It is just not true --- those allegations that the only reason I go to chapter meetings is to snoop in other peoples' churches, beg to play a few chords on the organ (especially if it's piped) or --- in the case of St. James Church, Oskaloosa, the carillon.
Although --- they did let me play briefly with the newly rejuvenated pipe organ at St. James Friday. But not, wisely, the carillon. Those bells, when played, are heard all over downtown. And the South Central Chapter of the Episcopal Diocese of Iowa does include two of the finest church buildings in the diocese --- Trinity of Ottumwa --- and St. James.
St. James, consecrated Feb. 2, 1902, and located at the intersection 1st Avenue East and South 3rd Street, is a good example of the high Anglican triumphalism in play at the turn of the 20th century in Iowa parishes that could afford it. The exterior shots I took Friday don't do it justice --- the sun was in the wrong place.

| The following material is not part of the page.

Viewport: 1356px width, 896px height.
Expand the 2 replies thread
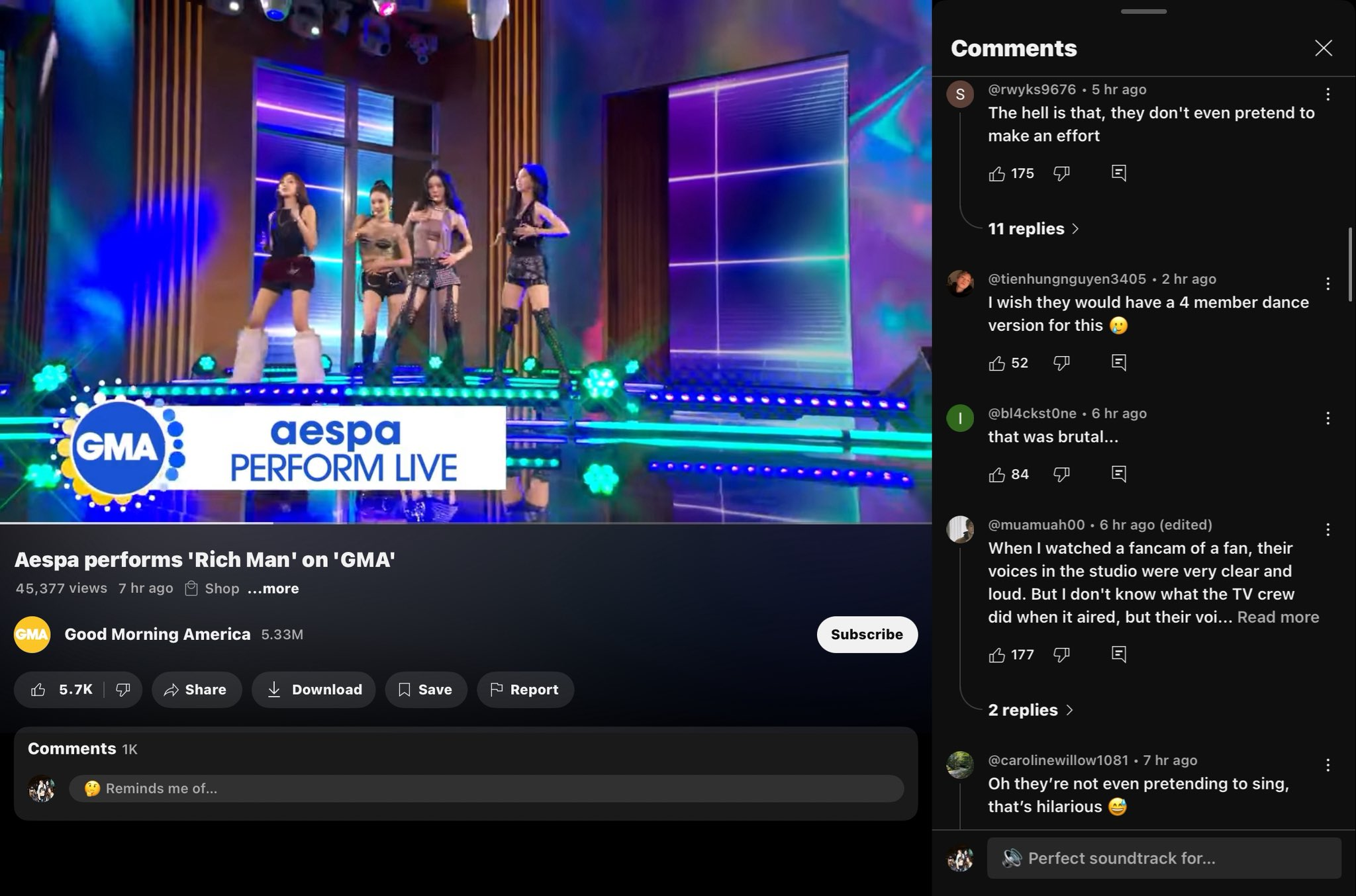[1030, 710]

Reportedly designed by a communicant, Frank E. Wetherell, it was built by Henry Wetherell. The tower was included specifically to house the Williams carillon --- ten massive bells, each inscribed "Te Deum," and operated by levers in the tower's base.

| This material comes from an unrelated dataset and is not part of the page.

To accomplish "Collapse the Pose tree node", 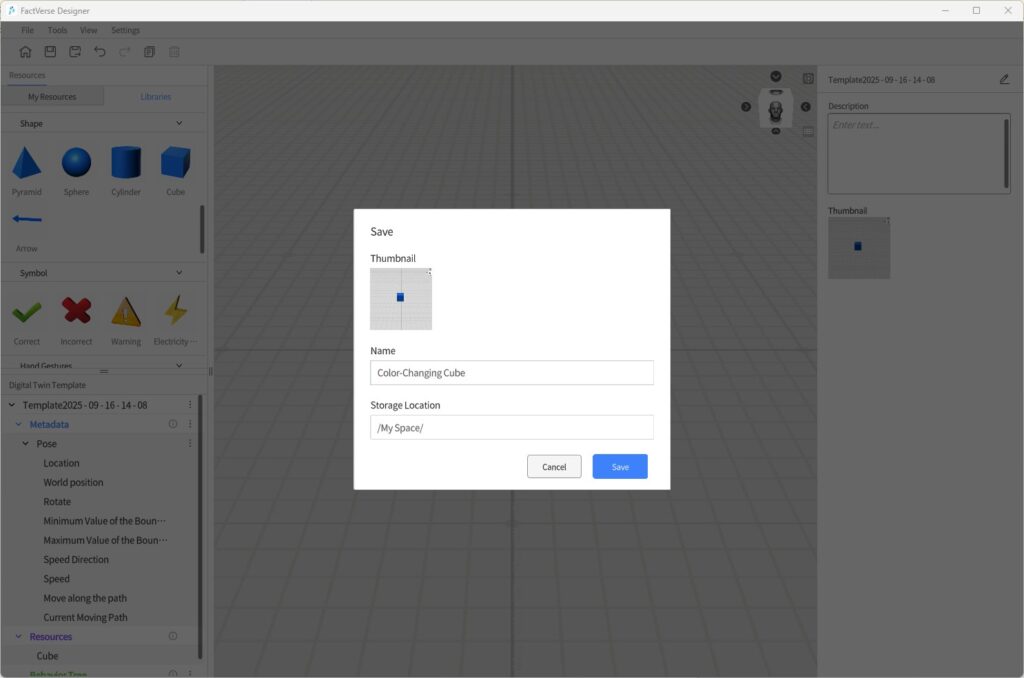I will point(26,444).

The church replaced a much simpler frame structure in the carpenter gothic style, consecrated during 1870 and moved to the rear of the lot when the new church was built. The old church was encased in brick to match the new nave, chancel and tower and currently houses offices and the parish hall.
The St. James chancel is divided from the nave by a rood screen, relatively rare in Iowa Episcopal churches, and houses the striking carved altar (top), lit by high windows on both the east and west, as well as the organ and choir. I especially like the wine-glass (although a rather chunky one) pulpit.
This corner on the southeast edge of downtown Oskaloosa is heavily invested in churches. St. Mary's Catholic Church is just north across 1st Avenue East, and First Baptist Church, just south.
First Baptist, which dates from 1881, is an interesting old building, too, with lovely stained glass. It appears to have been substantially reconfigured, since the current steeple is entirely out of proportion to the remainder of the building. Most likely there once was a tower with considerably more presence --- perhaps at the corner where the entry now is, that housed the big bell that now sits somewhat forlornly beside the building.
There are many other fine old churches in Oskaloosa, but some else is going to have to lead that tour. I ran out of time Friday and finally had to go inside for the chapter meeting.